Qu’est ce que le Bacha bazi en Afghanistan ?

En Afghanistan, le Bacha bazi est une pratique à la fois ancienne et terriblement actuelle : des garçons, souvent très jeunes, sont exploités par des hommes puissants, forcés de danser habillés en filles, puis victimes d’abus sexuels. Derrière l’image folklorisée des « garçons danseurs » se cache une forme d’esclavage sexuel d’enfants, largement condamnée par le droit international, mais qui continue de survivre dans un contexte de guerre, de pauvreté et de corruption.
bacha bazi

Une « tradition » qui cache une violence extrême

Une pratique centrée sur des garçons réduits au divertissement

Le terme Bacha bazi vient du dari et signifie littéralement « jouer avec les garçons ». Il désigne un système dans lequel des hommes entretiennent des garçons prépubères ou adolescents, les bacha bereesh (« garçons imberbes »), pour qu’ils dansent lors de soirées privées et servent de jouets sexuels.

Concrètement, ces garçons sont souvent habillés en robes, maquillés, parés de bijoux. Ils apprennent des chorégraphies qu’ils exécutent devant un public composé uniquement d’hommes. Une fois la fête terminée, la dimension « divertissement » laisse place à la réalité brutale : beaucoup subissent des violences sexuelles de la part de leur « maître » ou des invités.

Dans certaines régions, posséder un bacha est perçu comme un signe de prestige social. Les hommes qui en ont sont souvent des chefs de guerre, des commandants de police, des responsables politiques ou des notables locaux. Cette position de pouvoir rend les poursuites extrêmement difficiles, même lorsque des lois existent.

Des garçons presque toujours issus de milieux très pauvres

Les victimes du Bacha bazi viennent majoritairement de familles très précaires ou sont des enfants des rues. Certaines familles, acculées par la pauvreté, acceptent que leur fils soit « pris en charge » par un notable en échange d’argent, de nourriture ou de promesses d’un avenir meilleur. D’autres garçons sont tout simplement kidnappés ou « adoptés » sous un faux prétexte.

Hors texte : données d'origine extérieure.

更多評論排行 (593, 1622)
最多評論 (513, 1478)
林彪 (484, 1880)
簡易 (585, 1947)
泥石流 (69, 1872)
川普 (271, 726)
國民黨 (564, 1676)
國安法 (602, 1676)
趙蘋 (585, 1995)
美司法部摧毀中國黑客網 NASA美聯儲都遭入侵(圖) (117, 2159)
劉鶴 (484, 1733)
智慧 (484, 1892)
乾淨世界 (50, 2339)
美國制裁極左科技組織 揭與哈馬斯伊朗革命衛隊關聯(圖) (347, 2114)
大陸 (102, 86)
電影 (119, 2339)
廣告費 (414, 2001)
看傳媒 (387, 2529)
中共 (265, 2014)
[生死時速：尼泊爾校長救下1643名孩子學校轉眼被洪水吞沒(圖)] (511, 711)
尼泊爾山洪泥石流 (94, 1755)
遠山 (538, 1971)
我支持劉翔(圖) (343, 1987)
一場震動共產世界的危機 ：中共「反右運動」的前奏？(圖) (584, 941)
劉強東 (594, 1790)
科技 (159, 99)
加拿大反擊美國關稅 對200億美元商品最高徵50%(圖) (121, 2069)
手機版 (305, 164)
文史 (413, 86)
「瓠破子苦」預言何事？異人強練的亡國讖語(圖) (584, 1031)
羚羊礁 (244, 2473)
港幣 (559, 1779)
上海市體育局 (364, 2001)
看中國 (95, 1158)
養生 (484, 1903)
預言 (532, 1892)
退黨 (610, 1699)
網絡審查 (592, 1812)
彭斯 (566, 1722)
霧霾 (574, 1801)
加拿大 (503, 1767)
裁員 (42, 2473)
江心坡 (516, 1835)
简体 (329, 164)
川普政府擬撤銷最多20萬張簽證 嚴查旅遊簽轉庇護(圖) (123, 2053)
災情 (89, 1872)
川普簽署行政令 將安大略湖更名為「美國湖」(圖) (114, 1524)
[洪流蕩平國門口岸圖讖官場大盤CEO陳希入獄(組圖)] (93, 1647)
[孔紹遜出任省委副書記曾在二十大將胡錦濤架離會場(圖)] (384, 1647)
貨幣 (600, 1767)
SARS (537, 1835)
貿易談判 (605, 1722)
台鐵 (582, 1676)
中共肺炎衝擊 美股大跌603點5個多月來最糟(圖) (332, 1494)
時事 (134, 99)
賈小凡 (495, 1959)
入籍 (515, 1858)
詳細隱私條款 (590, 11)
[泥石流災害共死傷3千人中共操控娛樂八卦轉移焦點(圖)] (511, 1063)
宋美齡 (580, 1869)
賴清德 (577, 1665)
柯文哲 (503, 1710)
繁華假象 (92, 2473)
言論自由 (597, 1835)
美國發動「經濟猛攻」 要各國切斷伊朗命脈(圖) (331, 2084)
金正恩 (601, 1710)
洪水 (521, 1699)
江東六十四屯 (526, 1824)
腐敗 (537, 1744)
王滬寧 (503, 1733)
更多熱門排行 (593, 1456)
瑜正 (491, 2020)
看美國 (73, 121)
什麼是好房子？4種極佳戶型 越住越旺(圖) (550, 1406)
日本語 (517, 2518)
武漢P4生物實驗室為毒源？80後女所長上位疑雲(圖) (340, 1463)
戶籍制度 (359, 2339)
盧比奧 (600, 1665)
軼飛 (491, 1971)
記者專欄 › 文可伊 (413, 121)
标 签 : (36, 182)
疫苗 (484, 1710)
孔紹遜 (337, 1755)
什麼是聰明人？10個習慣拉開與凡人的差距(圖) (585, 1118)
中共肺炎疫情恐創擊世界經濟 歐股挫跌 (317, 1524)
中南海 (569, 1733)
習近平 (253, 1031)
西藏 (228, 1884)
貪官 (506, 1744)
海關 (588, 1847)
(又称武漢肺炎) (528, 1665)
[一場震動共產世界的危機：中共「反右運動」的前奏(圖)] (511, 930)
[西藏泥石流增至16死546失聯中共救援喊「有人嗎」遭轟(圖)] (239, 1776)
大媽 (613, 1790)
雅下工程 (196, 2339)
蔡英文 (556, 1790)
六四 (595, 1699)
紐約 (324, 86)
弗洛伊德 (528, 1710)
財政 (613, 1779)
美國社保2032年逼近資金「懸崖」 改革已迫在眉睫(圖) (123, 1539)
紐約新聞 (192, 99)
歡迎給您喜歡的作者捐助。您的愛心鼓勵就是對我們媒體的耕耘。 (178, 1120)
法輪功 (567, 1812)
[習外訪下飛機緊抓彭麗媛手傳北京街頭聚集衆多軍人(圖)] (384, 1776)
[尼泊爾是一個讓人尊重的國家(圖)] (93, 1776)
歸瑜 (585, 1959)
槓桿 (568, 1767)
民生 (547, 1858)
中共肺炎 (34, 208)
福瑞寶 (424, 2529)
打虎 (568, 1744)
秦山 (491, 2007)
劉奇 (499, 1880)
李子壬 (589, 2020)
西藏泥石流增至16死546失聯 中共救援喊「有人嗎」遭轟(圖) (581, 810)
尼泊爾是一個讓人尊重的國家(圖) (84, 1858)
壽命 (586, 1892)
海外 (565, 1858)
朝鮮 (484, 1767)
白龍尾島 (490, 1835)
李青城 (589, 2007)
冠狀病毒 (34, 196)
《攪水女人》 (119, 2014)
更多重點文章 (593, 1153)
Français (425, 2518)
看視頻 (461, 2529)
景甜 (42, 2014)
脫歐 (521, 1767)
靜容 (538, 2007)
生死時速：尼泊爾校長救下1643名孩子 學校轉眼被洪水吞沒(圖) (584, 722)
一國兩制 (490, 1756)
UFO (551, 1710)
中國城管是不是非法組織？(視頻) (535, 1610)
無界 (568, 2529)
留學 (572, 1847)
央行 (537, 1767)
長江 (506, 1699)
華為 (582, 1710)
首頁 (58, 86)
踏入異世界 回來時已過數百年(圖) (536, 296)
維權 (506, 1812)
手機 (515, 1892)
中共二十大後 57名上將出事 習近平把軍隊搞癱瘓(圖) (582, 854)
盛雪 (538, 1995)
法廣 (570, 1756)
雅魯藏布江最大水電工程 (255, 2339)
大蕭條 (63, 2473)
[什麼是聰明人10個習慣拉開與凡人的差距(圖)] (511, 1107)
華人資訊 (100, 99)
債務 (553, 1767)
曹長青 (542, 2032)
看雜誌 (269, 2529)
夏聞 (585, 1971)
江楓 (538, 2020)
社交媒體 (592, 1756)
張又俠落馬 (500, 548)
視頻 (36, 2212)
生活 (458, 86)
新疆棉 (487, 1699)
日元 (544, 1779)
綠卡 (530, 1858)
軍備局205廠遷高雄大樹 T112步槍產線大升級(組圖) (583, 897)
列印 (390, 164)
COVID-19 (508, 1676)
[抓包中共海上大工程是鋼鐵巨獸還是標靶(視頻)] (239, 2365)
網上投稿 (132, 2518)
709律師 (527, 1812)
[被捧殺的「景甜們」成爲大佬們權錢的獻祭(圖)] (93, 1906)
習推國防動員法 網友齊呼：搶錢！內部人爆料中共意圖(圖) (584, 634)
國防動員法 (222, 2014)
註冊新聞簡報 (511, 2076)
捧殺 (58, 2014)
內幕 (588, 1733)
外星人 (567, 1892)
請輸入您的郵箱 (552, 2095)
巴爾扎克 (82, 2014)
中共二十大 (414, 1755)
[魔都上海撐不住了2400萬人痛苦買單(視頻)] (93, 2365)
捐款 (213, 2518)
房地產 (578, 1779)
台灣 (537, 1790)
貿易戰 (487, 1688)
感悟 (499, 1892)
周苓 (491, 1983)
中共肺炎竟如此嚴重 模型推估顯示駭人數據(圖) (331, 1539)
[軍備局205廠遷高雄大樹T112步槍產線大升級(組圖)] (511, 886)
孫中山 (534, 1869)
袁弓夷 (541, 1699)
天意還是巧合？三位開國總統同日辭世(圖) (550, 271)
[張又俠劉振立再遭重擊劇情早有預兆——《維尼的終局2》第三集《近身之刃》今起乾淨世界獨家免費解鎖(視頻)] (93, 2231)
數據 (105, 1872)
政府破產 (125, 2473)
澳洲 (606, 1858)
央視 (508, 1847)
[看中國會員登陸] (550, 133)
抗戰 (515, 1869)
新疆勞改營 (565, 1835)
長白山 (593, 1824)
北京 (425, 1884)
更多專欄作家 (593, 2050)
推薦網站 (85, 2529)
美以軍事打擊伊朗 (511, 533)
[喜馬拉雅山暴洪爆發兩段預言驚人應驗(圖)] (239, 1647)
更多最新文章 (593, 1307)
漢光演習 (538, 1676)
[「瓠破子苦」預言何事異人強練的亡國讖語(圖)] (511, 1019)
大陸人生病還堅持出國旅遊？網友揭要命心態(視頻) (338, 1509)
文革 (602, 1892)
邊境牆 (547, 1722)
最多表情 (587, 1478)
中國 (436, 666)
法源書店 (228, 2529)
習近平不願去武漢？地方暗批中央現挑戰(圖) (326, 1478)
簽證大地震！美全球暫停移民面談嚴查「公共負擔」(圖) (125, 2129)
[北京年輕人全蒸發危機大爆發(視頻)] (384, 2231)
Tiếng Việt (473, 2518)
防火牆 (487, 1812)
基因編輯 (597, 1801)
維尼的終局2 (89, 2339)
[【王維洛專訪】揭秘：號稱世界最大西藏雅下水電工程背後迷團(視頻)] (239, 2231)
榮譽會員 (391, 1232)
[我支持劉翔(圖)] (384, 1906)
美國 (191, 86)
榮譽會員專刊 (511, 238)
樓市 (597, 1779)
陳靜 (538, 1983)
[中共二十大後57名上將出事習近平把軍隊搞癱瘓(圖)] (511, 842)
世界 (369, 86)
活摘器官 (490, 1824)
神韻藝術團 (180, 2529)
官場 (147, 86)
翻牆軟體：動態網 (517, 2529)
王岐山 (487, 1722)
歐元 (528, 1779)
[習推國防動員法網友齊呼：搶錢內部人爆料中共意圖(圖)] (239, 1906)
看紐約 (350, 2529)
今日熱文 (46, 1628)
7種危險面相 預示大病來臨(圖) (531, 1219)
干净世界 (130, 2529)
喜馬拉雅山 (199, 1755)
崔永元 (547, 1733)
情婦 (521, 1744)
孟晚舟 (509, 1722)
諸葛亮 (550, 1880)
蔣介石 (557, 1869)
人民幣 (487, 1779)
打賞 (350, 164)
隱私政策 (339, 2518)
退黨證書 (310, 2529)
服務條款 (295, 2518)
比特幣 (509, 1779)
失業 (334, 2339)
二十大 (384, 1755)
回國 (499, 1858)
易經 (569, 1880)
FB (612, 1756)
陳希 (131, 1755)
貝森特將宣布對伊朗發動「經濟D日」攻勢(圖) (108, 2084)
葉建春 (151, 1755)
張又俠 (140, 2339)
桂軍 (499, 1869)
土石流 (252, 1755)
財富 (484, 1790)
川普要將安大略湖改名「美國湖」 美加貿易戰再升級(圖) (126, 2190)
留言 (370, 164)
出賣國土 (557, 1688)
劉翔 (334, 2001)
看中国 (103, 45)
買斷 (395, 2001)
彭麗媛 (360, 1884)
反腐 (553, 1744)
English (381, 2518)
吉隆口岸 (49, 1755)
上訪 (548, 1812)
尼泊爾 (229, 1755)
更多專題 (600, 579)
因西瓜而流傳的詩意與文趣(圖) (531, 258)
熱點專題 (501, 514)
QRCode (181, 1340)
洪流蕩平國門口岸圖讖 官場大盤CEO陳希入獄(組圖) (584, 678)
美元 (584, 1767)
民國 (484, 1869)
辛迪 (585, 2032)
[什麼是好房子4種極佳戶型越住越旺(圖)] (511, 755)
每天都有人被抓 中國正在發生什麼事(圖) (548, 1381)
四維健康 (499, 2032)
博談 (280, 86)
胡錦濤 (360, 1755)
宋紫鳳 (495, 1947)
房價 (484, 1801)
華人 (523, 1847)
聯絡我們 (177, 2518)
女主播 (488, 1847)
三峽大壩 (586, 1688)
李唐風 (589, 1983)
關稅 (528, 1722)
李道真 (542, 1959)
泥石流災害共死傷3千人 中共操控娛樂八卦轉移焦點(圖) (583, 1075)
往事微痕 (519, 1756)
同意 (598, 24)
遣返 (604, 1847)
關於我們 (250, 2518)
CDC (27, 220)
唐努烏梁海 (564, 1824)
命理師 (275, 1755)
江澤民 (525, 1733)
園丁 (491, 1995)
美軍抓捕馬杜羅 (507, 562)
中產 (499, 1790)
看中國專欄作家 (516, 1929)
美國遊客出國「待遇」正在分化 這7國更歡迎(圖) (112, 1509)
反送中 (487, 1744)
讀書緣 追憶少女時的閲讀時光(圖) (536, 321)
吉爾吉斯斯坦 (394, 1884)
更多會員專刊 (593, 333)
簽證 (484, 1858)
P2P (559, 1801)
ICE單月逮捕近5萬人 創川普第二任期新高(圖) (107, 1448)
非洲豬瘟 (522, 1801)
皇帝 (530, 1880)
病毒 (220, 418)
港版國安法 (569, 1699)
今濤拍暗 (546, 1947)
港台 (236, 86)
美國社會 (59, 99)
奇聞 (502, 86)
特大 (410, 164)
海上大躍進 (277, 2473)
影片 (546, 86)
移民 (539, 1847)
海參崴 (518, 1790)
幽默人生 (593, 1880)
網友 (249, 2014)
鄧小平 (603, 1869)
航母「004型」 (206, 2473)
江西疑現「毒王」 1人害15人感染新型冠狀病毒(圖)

Une fois entrés dans ce système, ils se retrouvent totalement dépendants : logement, nourriture, protection… tout passe par leur exploiteur. Rompre le lien, parler à la police ou fuir expose à des risques énormes : représailles, rejet de la famille, absence totale de protection institutionnelle.

Des racines anciennes, une réalité très actuelle

Une pratique ancienne d’Asie centrale

Le Bacha bazi n’est pas né avec les conflits récents. Des récits de voyageurs et de diplomates occidentaux évoquent, dès le XIXe siècle, des « garçons danseurs » dans différentes régions d’Asie centrale, notamment au Turkestan et en Afghanistan. Ils y sont décrits comme des jeunes garçons habillés en femmes, dansant devant des assemblées exclusivement masculines.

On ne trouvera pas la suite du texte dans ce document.